Georgia Southern professor teams up to lead workshop on plastic pollution in Vietnam

Georgia Southern University Professor of Biology Lissa Leege, Ph.D., was part of a team that recently led a workshop in Vietnam on the negative effects plastic pollution has on the ocean. Leege said she expects the workshop will indirectly reach the 2,300 high school teachers and 40,000 high school students of the Binh Dinh Province through the 100 educators who attended.

“It was a privilege to be a part of this effort, and I am hopeful that this will be the start of a broader, country-wide initiative,” she said. “The conference highlighted the global nature of the plastic problem. Because Western nations often export plastic recycling to Southeastern Asian nations, the plastic that we use here often ends up becoming their problem. But that comes back to us in contaminated seafood and unhealthy marine ecosystems.”

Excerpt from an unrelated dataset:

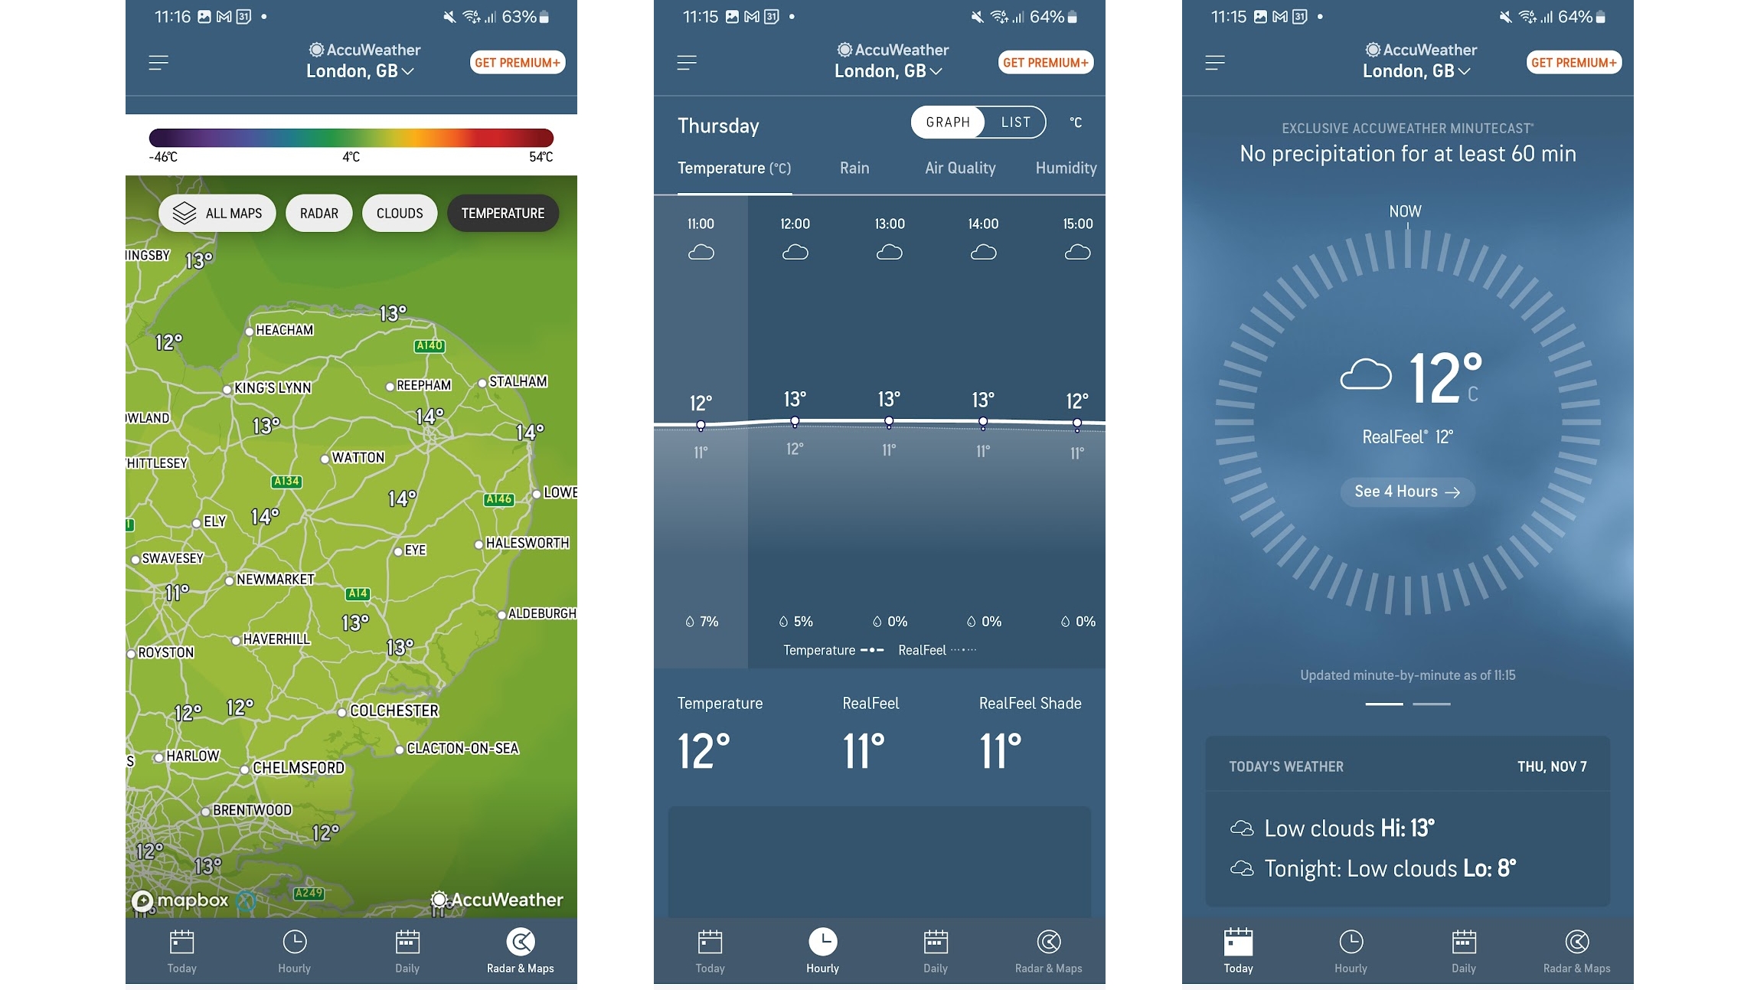The image size is (1754, 990).
Task: Select the Clouds map view icon
Action: click(399, 213)
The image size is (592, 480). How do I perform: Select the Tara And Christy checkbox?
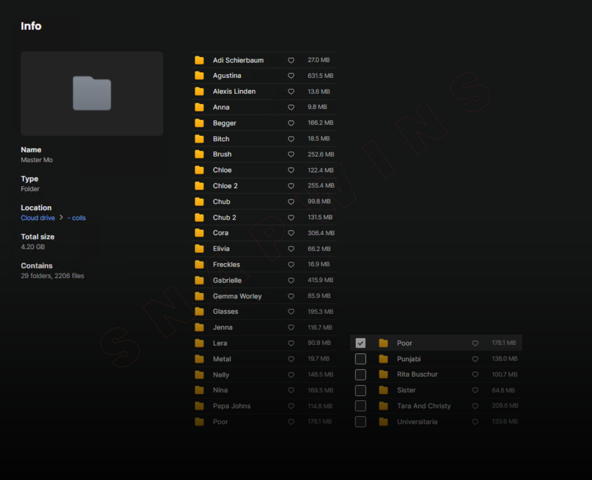tap(360, 406)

Numerous high level government officials from Vietnam attended the workshop in a show of support for the conference. Vietnam is the fourth-largest source of plastic waste discharge into the oceans, which affects the province of Binh Dinh’s primarily fishing-based economy.

The workshop was a part of a National Geographic Society Education Grant focused on educating high school teachers about reducing plastic pollution in the ocean. Leege partnered with faculty from Loyola University Chicago, Baylor University and University of California, Riverside during the workshop.